(Activity)
Return each record verbatim, images excluded.

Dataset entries
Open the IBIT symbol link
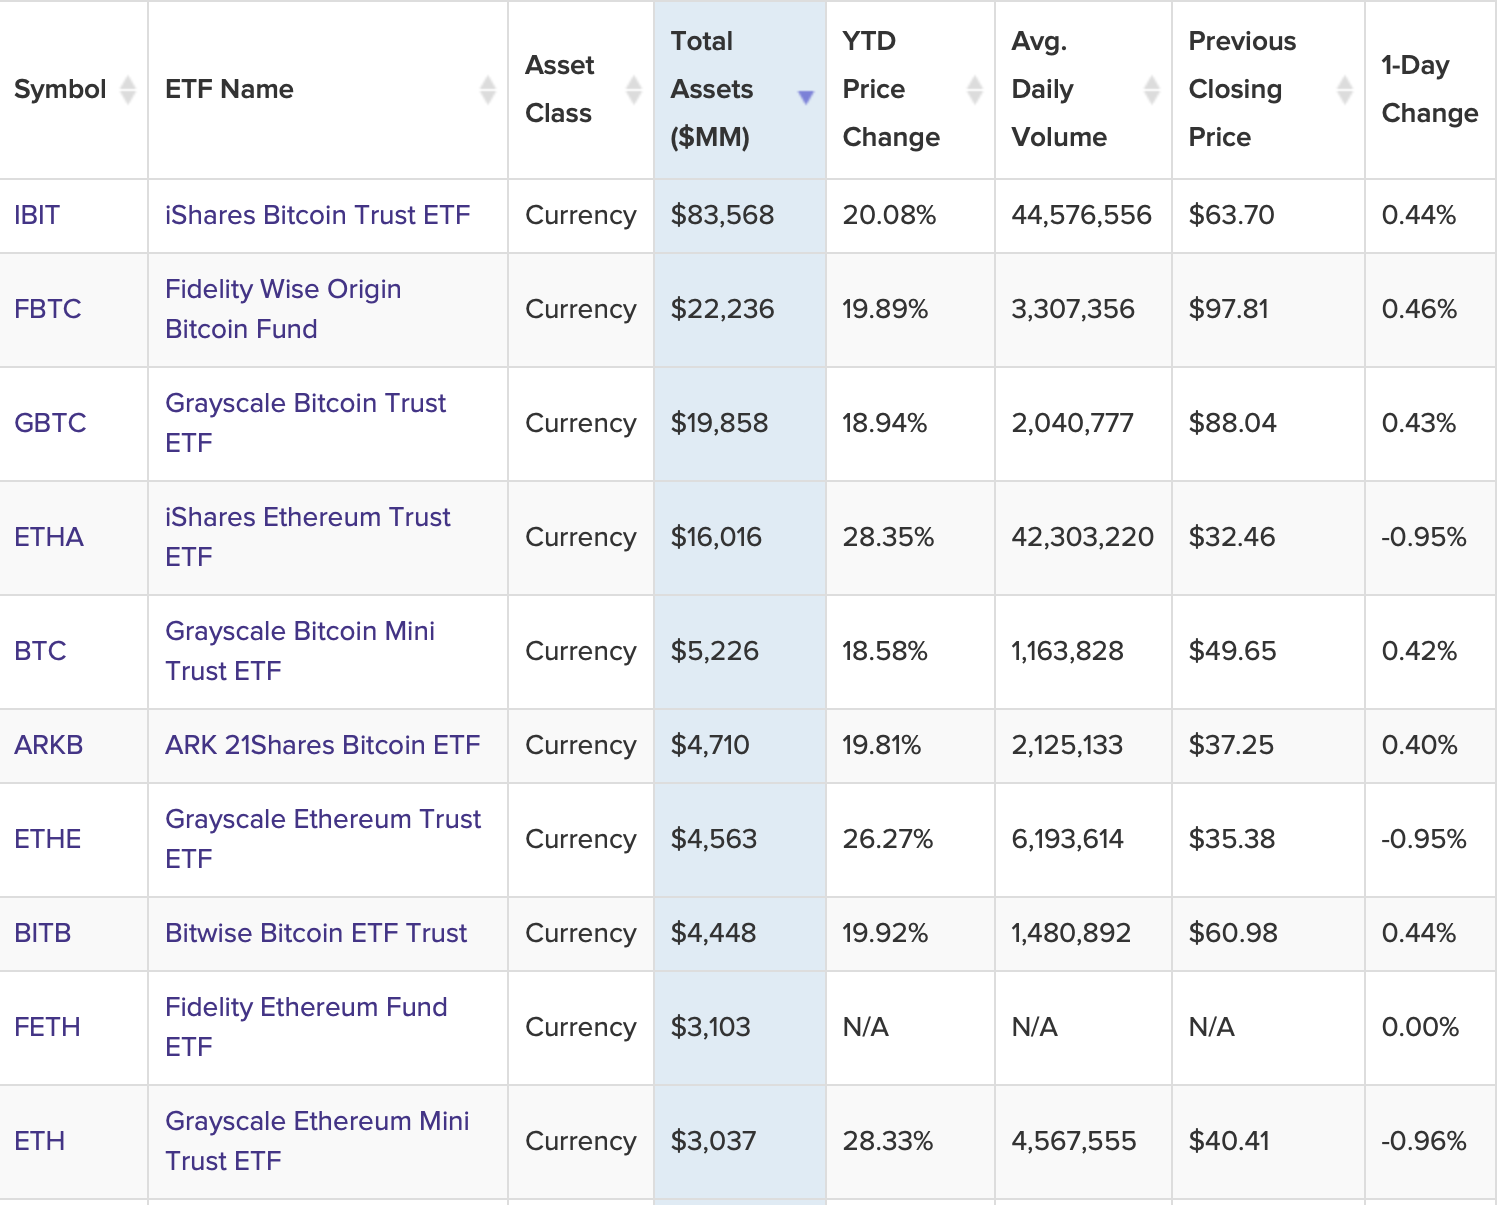 37,215
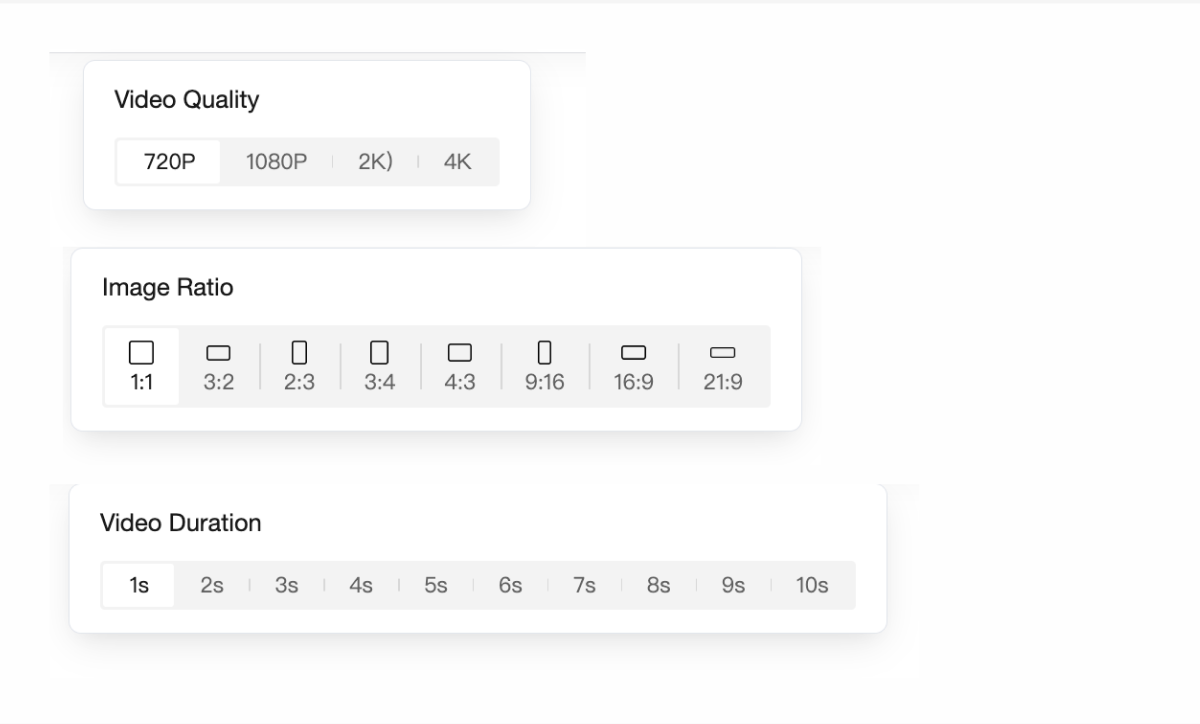Choose the 2K quality option
Screen dimensions: 1200x724
tap(374, 162)
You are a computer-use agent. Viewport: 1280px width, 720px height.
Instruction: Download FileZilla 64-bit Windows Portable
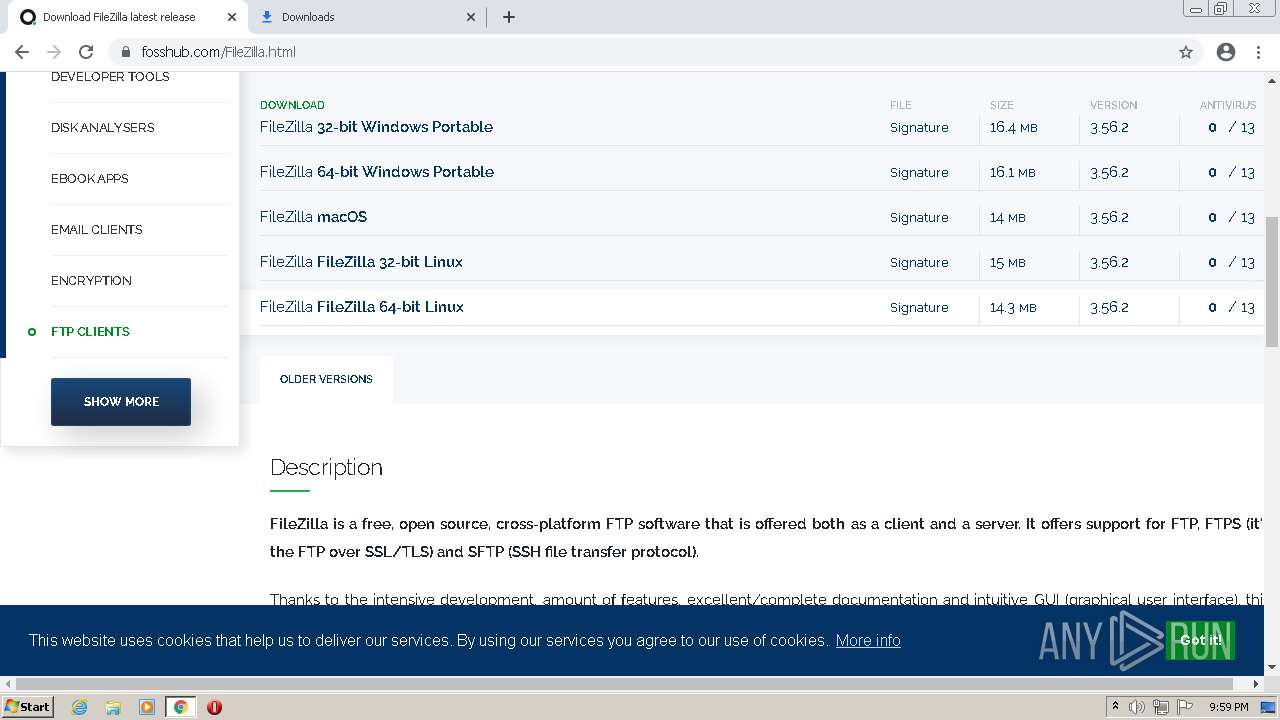(x=377, y=172)
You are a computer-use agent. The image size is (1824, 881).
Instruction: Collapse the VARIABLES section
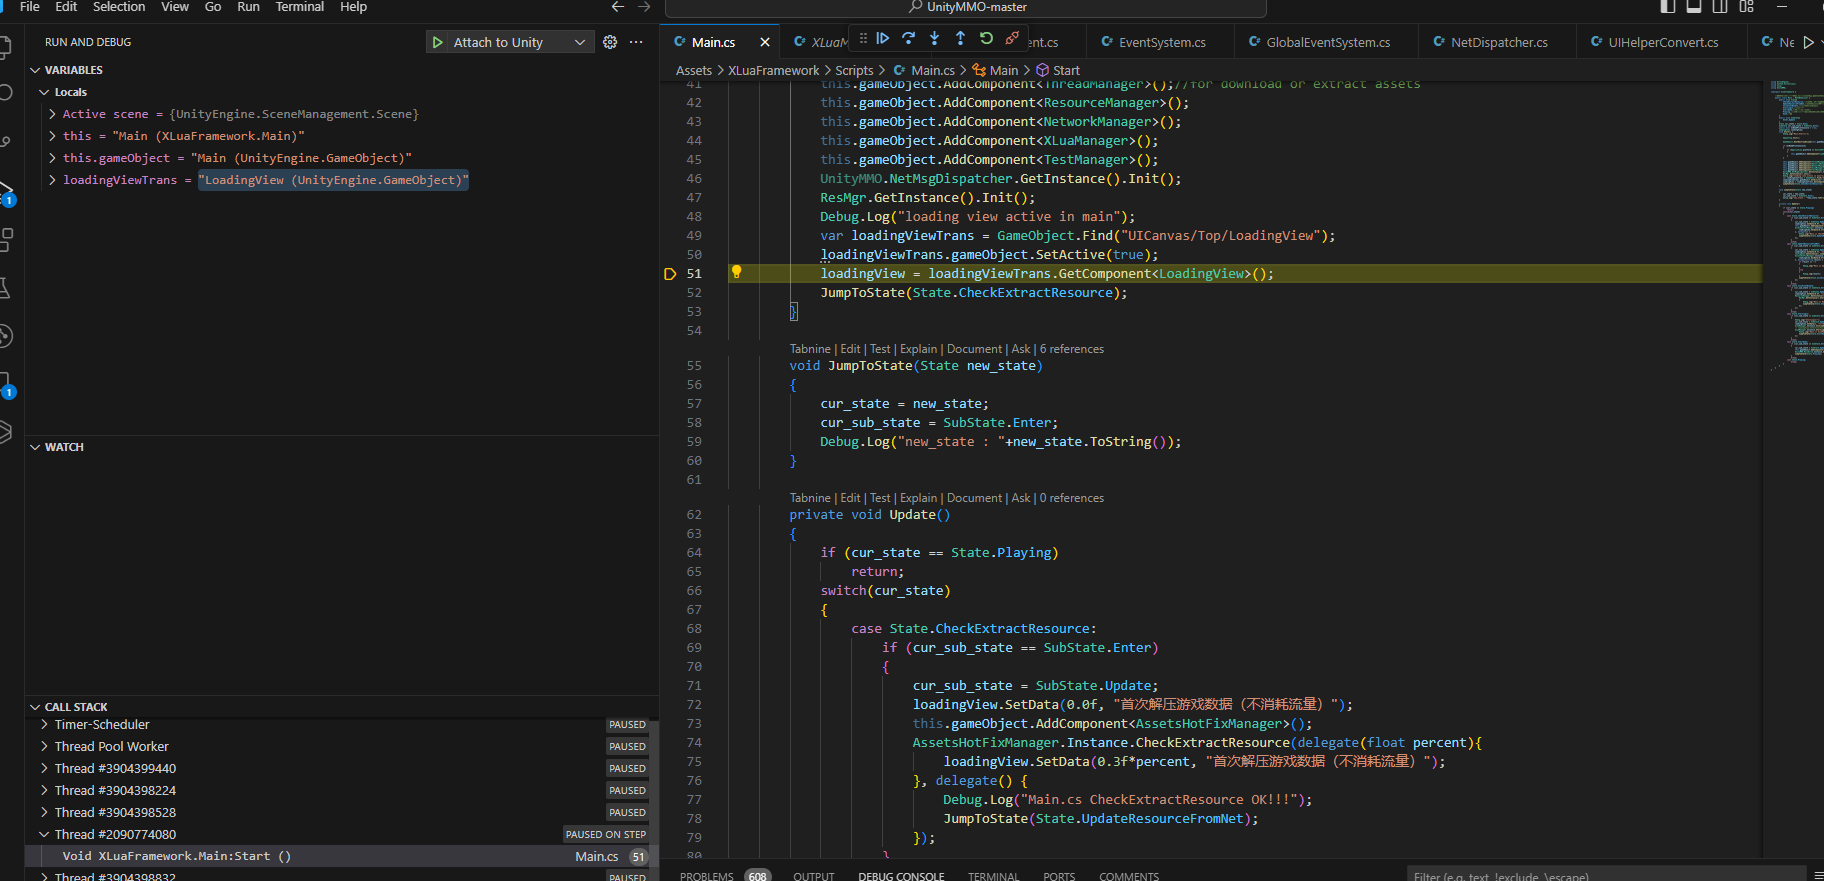click(36, 70)
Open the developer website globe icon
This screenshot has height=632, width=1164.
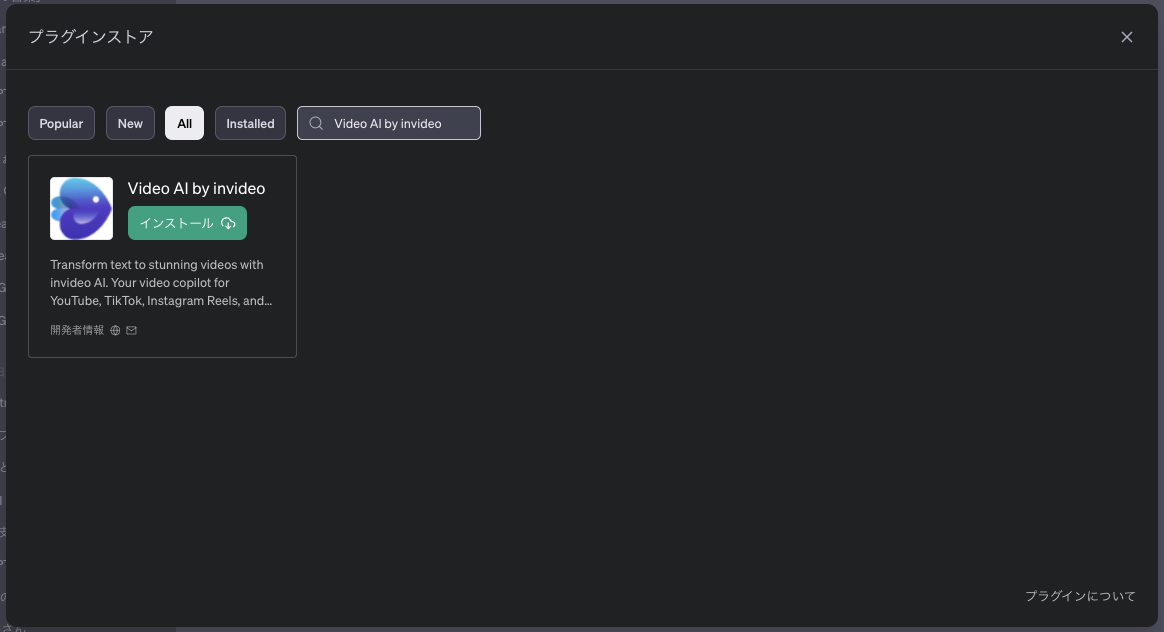tap(115, 330)
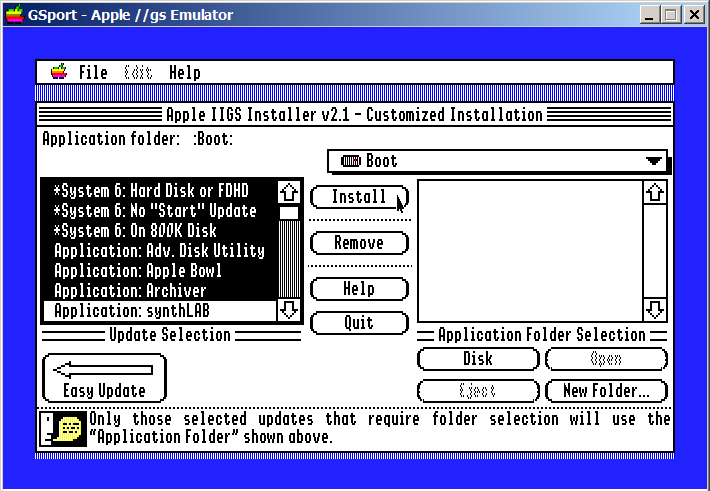
Task: Click up arrow in folder list scrollbar
Action: coord(655,192)
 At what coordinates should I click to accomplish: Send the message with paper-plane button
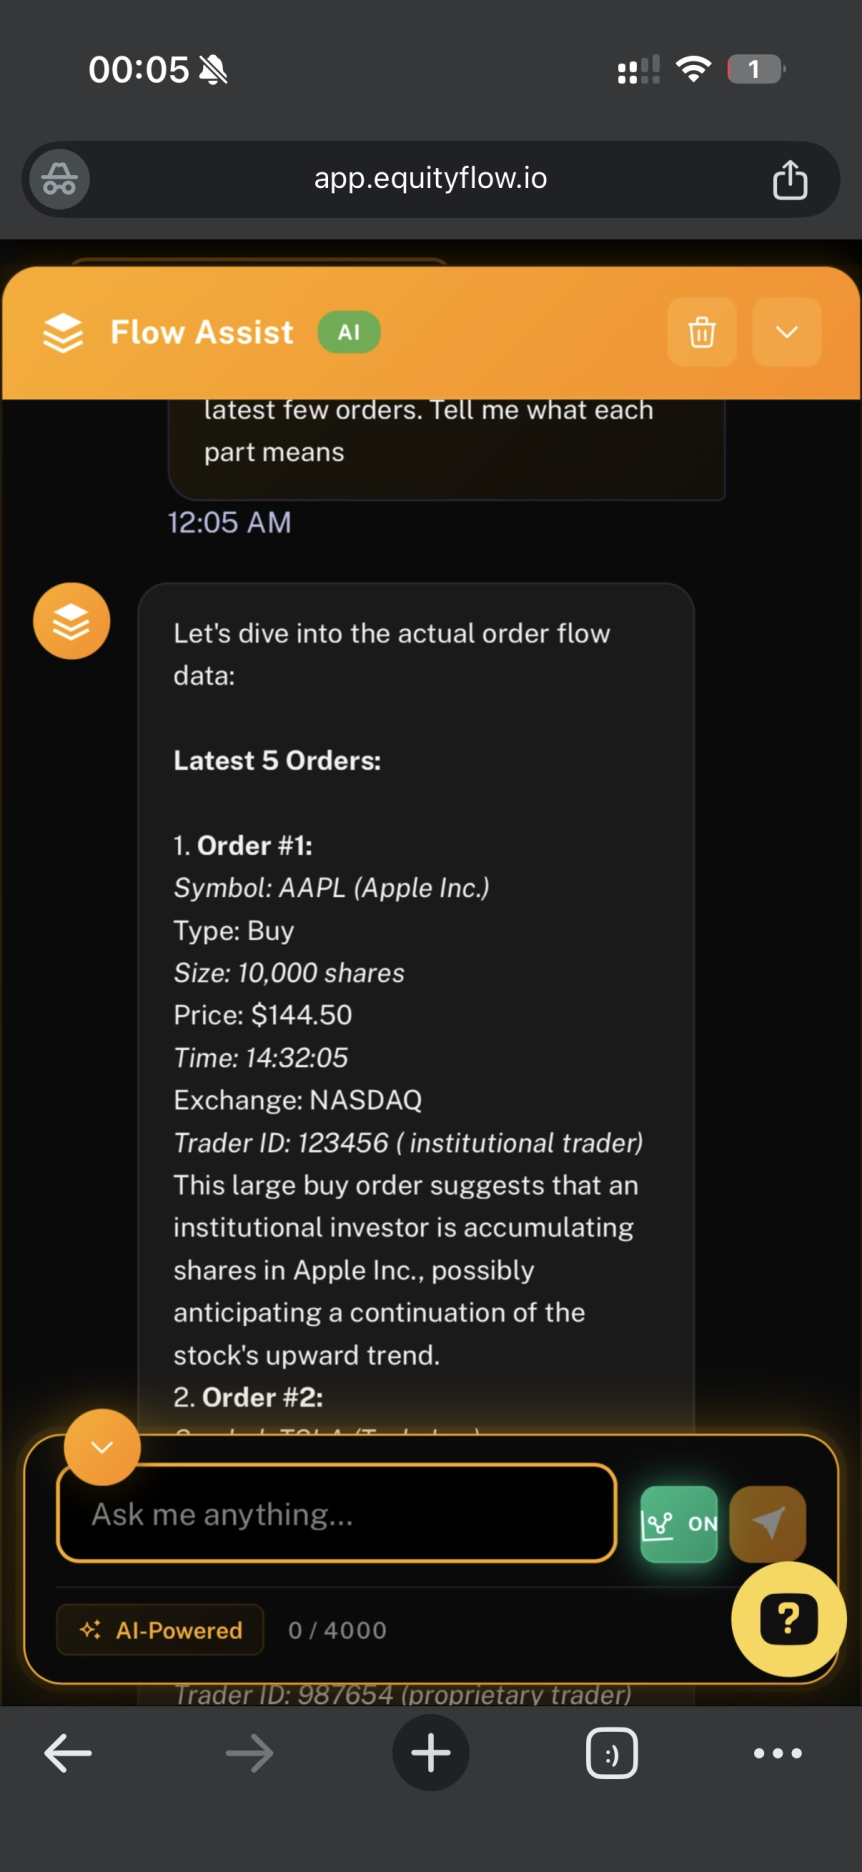[768, 1523]
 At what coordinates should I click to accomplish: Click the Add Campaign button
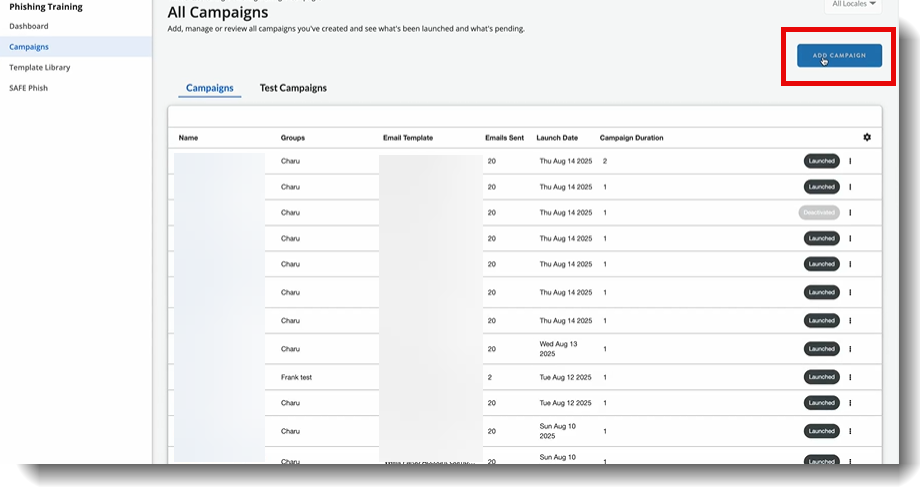[x=839, y=55]
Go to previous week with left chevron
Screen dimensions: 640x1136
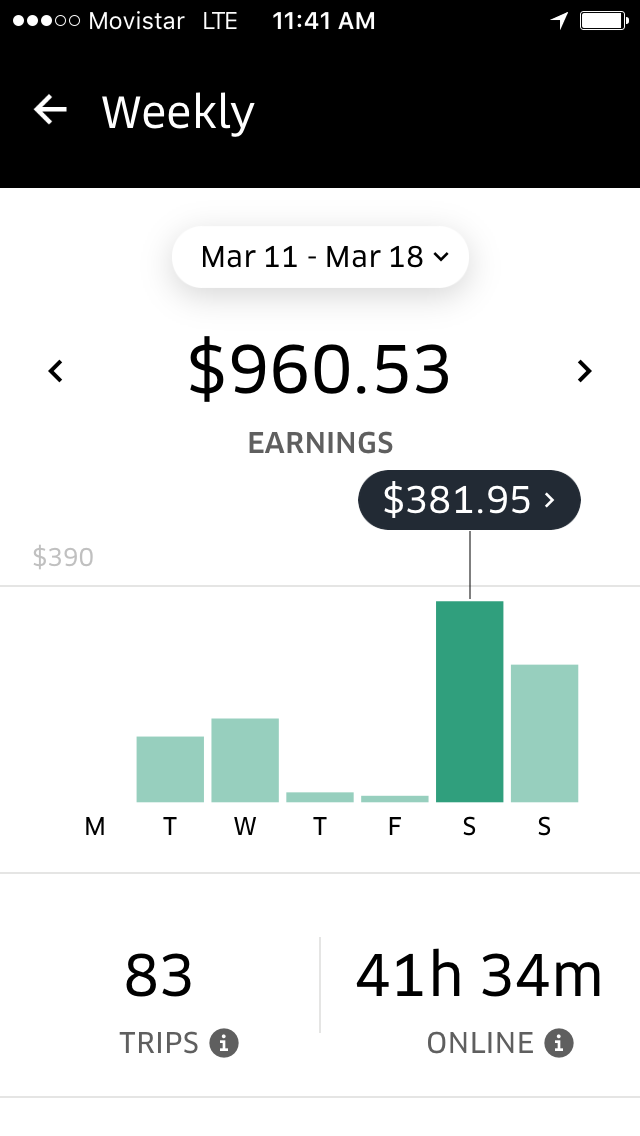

(Output of the task)
Open the IBIT symbol link
 37,215
Choose the 2K quality option
Screen dimensions: 1200x724
tap(374, 162)
You are a computer-use agent. Viewport: 1280px width, 720px height.
Instruction: Download FileZilla 64-bit Windows Portable
(x=377, y=172)
You are a computer-use agent. The image size is (1824, 881).
Instruction: Collapse the VARIABLES section
click(36, 70)
Open the developer website globe icon
This screenshot has height=632, width=1164.
tap(115, 330)
Task: Click up arrow in folder list scrollbar
Action: coord(655,192)
 At what coordinates should I click to accomplish: Send the message with paper-plane button
[768, 1523]
 At what coordinates should I click to accomplish: Click the Add Campaign button
[x=839, y=55]
Go to previous week with left chevron
Screen dimensions: 640x1136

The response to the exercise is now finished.